The hardest thing about sticking to a diet is being surrounded with people that don’t. If you live with someone that can get away with shovelling food like a tractor or go out with people that drink wine by the gallon and want dessert, it can be very hard to be strict with yourself. But it’s all the more difficult if you suffer in silence. Tell people in advance what your dietary restrictions are – unless your friends are being selfish jerks, they’ll understand and they won’t make things worse for you. Agree to meet up later, when your fast is over, agree to have some healthy snacks and no high-calorie booze. Agree not to be out past a certain hour. Whatever it is you need to do, but make sure the company you keep is sensitive to what you’re doing and why you’re doing it. Of course we all want to look like sexy celebrities, but fitting into skinny jeans is just a happy by-product of weight loss. You might need to do it for important health reasons and if that’s the case, people will be far less inclined to “tempt” you if they know that – so don’t be embarrassed and explain why you need to lose the weight. Heck, if your friends see results and how much better you feel, they might even get motivated to join you.
Poppy rule 7. Time your exercise carefully.
Obviously, diet alone isn’t enough. Exercise is important whether you’re trying to lose weight or not. It’s good to get the blood pumping, get some fresh air, and if you need a shallow reason – skinny legs can still be cellulite-y and they’ll look worse than thighs twice as big that are nice and toned. Exhibit A – Beyonce. Plus, exercise improves the quality of your sleep, which is very important for weight loss and general well being anyway. BUT – you can’t exercise as well on an empty tank. I try my best to fit in my exercise during the periods I am allowed to eat, or shortly after. I once did my exercise in the final third of my 24 hr fast and felt genuinely ill in the process and the final few hours’ wait for my food was excruciating.
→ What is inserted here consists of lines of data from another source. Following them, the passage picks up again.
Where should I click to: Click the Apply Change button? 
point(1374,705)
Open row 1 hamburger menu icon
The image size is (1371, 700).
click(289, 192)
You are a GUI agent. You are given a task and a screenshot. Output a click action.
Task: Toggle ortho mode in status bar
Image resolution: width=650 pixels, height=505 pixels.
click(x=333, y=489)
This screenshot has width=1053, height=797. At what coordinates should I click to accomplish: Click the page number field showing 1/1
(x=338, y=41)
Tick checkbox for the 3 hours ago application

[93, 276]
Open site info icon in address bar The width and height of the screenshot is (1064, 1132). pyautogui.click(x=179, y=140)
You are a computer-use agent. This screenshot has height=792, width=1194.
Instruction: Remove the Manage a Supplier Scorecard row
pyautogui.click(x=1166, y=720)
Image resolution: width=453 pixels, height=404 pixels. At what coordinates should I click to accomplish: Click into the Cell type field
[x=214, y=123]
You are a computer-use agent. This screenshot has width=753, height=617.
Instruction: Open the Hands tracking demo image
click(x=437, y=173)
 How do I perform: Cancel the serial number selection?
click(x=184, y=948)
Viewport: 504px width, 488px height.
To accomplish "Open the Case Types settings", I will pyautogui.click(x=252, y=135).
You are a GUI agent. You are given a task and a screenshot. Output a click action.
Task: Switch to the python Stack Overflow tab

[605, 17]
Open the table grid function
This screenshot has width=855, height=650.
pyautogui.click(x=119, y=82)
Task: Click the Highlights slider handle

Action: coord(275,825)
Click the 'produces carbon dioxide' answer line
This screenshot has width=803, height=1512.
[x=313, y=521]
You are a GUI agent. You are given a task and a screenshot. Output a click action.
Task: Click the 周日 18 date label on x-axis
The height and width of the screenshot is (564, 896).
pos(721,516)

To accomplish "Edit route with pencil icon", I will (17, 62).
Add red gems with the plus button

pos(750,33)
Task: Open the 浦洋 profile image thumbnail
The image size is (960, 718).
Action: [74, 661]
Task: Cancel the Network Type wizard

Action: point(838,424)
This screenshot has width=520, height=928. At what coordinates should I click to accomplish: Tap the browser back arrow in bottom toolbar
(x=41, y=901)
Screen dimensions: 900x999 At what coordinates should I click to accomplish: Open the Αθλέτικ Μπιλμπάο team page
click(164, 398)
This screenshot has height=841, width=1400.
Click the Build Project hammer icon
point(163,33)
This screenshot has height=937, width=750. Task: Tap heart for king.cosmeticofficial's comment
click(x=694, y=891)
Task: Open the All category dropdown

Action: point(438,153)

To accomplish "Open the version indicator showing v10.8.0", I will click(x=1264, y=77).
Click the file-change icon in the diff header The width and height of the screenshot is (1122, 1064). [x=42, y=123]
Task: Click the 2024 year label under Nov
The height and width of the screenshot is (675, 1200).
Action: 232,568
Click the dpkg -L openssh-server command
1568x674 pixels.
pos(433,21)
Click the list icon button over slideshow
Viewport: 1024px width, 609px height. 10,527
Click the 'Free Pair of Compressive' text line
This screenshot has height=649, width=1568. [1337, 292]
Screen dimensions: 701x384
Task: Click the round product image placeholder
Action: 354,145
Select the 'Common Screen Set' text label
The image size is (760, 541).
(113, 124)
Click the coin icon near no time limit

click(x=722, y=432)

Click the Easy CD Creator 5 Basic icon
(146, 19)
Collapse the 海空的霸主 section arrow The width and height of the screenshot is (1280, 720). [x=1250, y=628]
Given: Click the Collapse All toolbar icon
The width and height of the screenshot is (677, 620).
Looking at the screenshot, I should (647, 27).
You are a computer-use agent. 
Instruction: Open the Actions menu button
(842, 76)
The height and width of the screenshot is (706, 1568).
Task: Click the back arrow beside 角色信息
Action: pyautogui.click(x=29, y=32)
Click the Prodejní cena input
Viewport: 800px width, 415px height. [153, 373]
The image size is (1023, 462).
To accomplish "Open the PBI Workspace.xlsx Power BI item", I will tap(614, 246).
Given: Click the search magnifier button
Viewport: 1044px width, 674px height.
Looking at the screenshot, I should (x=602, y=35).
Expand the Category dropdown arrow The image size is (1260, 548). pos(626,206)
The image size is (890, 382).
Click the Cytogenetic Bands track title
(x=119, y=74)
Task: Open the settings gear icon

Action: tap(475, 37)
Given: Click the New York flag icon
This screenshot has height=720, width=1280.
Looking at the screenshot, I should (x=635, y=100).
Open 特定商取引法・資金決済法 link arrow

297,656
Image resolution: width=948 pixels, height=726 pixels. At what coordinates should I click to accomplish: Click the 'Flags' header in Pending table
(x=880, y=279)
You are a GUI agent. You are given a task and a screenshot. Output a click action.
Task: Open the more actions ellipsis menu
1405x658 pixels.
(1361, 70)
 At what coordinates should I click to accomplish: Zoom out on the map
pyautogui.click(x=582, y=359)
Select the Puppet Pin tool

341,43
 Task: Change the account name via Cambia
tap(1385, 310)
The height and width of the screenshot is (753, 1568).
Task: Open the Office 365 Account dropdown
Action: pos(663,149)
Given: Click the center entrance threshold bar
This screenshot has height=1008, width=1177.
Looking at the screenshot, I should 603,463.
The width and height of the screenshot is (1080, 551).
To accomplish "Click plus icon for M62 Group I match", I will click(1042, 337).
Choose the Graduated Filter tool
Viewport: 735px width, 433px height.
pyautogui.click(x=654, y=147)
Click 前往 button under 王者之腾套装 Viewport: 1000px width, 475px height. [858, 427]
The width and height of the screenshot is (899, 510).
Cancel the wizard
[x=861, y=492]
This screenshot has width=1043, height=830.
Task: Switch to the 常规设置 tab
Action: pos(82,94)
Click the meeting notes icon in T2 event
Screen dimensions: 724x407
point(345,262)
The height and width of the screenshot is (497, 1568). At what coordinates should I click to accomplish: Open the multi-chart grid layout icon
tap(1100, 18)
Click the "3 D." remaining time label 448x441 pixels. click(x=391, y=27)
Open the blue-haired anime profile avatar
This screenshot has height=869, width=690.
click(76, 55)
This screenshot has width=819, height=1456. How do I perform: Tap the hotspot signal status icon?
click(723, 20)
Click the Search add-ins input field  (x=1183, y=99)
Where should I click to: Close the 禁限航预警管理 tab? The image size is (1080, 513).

Do your exercise during your 8 hr window, or a little bit after your post fast meal (of course, don’t go on the treadmill 5 mins after eating dinner!). Also, use mild exercise to your advantage. The house is full of temptations so the best thing to do is just get away from it. Maybe even leave your wallet at home, lest your walk takes you past a bakery. I personally love walking, it’s therapeutic, it’s good exercise but it won’t give you cardiac arrest. Go for a nice long walk away from the fridge and then you can look forward to the walk back, when you’re reunited. Hopefully in time for your fast to finish!
So there you have it, 7 simple rules to get you through your intermittent fast. As I said, this style of dieting is not for everyone, but I must say that so far I thoroughly enjoy it. I must make more of an effort to add more cardiovascular exercise to this regimen, but on the whole, I feel less bloated, I sleep much better and I have started to notice those pounds falling off bit by bit. Give it a try, and if it’s not for you, at least you will have given yourself a nice detox for a day or two.